MongoDB – Aggregate and Group example

mongodb-group-example

In this tutorial, we will show you how to use MongoDB aggregate function to group documents (data).

1. Test Data

Data in JSON format, shows the hosting provider for website.

website.json
{ "_id" : 1, "domainName" : "test1.com", "hosting" : "hostgator.com" }
{ "_id" : 2, "domainName" : "test2.com", "hosting" : "aws.amazon.com"}
{ "_id" : 3, "domainName" : "test3.com", "hosting" : "aws.amazon.com" }
{ "_id" : 4, "domainName" : "test4.com", "hosting" : "hostgator.com" }
{ "_id" : 5, "domainName" : "test5.com", "hosting" : "aws.amazon.com" }
{ "_id" : 6, "domainName" : "test6.com", "hosting" : "cloud.google.com" }
{ "_id" : 7, "domainName" : "test7.com", "hosting" : "aws.amazon.com" }
{ "_id" : 8, "domainName" : "test8.com", "hosting" : "hostgator.com" }
{ "_id" : 9, "domainName" : "test9.com", "hosting" : "cloud.google.com" }
{ "_id" : 10, "domainName" : "test10.com", "hosting" : "godaddy.com" }

Imports into a “website” collection.

> mongoimport -d testdb -c website --file website.json
connected to: 127.0.0.1
Mon Jan 13 14:30:22.662 imported 10 objects
Note
If the collection is existed, add --upsert option to override the data.

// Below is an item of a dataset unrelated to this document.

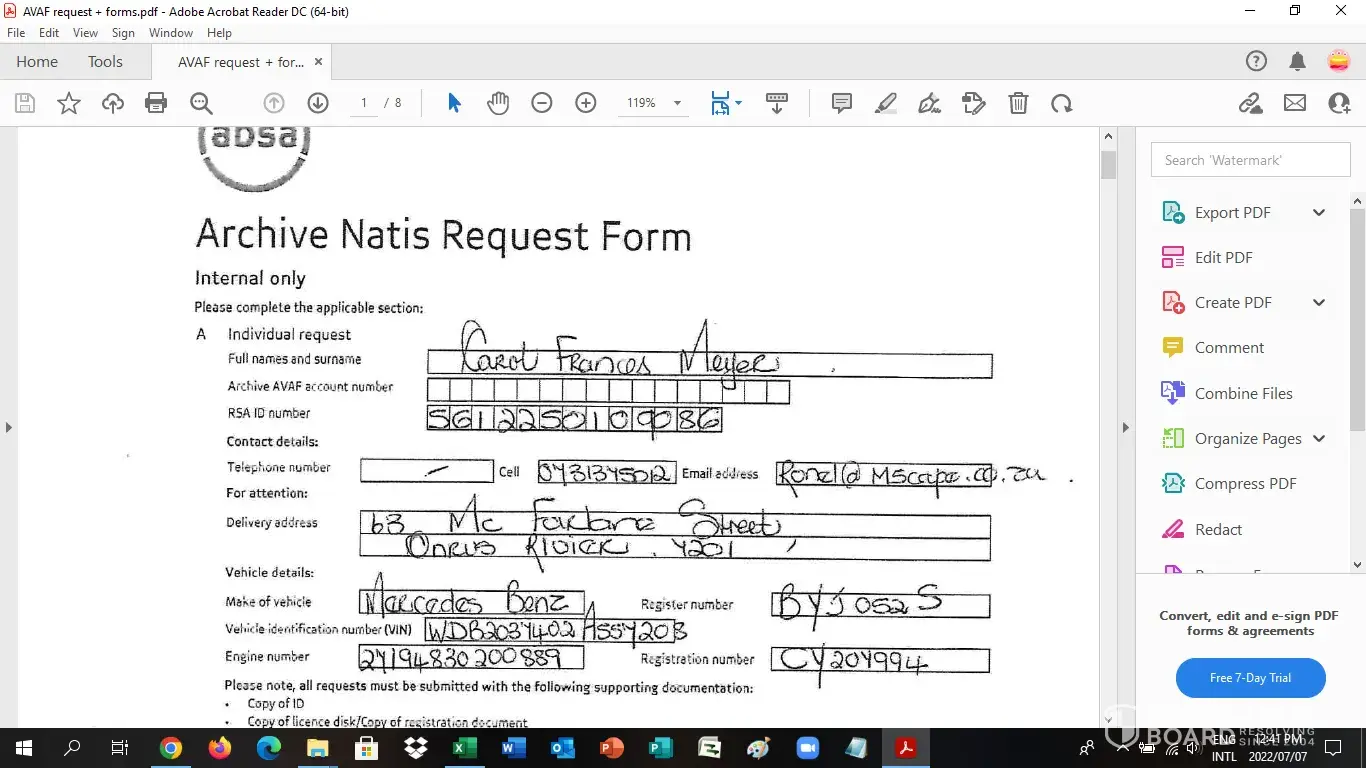Expand the Organize Pages options
This screenshot has height=768, width=1366.
point(1319,438)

> mongoimport -d testdb -c website --file website.json --upsert

2. Grouping Example

Uses db.collection.aggregate and $group to perform the data grouping.

2.1 The following example groups by the “hosting” field, and display the total sum of each hosting.


> db.website.aggregate(
    { 
	$group : {_id : "$hosting", total : { $sum : 1 }}
    }
  );

Output


{
        "result" : [
                {
                        "_id" : "godaddy.com",
                        "total" : 1
                },
                {
                        "_id" : "cloud.google.com",
                        "total" : 2
                },
                {
                        "_id" : "aws.amazon.com",
                        "total" : 4
                },
                {
                        "_id" : "hostgator.com",
                        "total" : 3
                }
        ],
        "ok" : 1
}

The equivalent SQL.


SELECT hosting, SUM(hosting) AS total
       FROM website
       GROUP BY hosting

2.2 Add sorting with $sort.


>  db.website.aggregate(
     { 
	$group : {_id : "$hosting", total : { $sum : 1 }}
     },
     {
	$sort : {total : -1}
     }
  );

Output – Display “total” in descending order. For ascending order, uses $sort : {total : 1}.


{
        "result" : [
                {
                        "_id" : "aws.amazon.com",
                        "total" : 4
                },
                {
                        "_id" : "hostgator.com",
                        "total" : 3
                },
                {
                        "_id" : "cloud.google.com",
                        "total" : 2
                },
                {
                        "_id" : "godaddy.com",
                        "total" : 1
                }
        ],
        "ok" : 1
}

2.3 Add $match condition, groups by “hosting” for “aws.amazon.com” only.


> db.website.aggregate(
    { 
	$match : {hosting : "aws.amazon.com"}
    },
    { 
	$group : { _id : "$hosting", total : { $sum : 1 } }
    }
  );

Output


{
        "result" : [
                {
                        "_id" : "aws.amazon.com",
                        "total" : 4
                }
        ],
        "ok" : 1
}
More Examples
Refer to this official MongoDB Aggregation guide for more advance aggregation and group examples.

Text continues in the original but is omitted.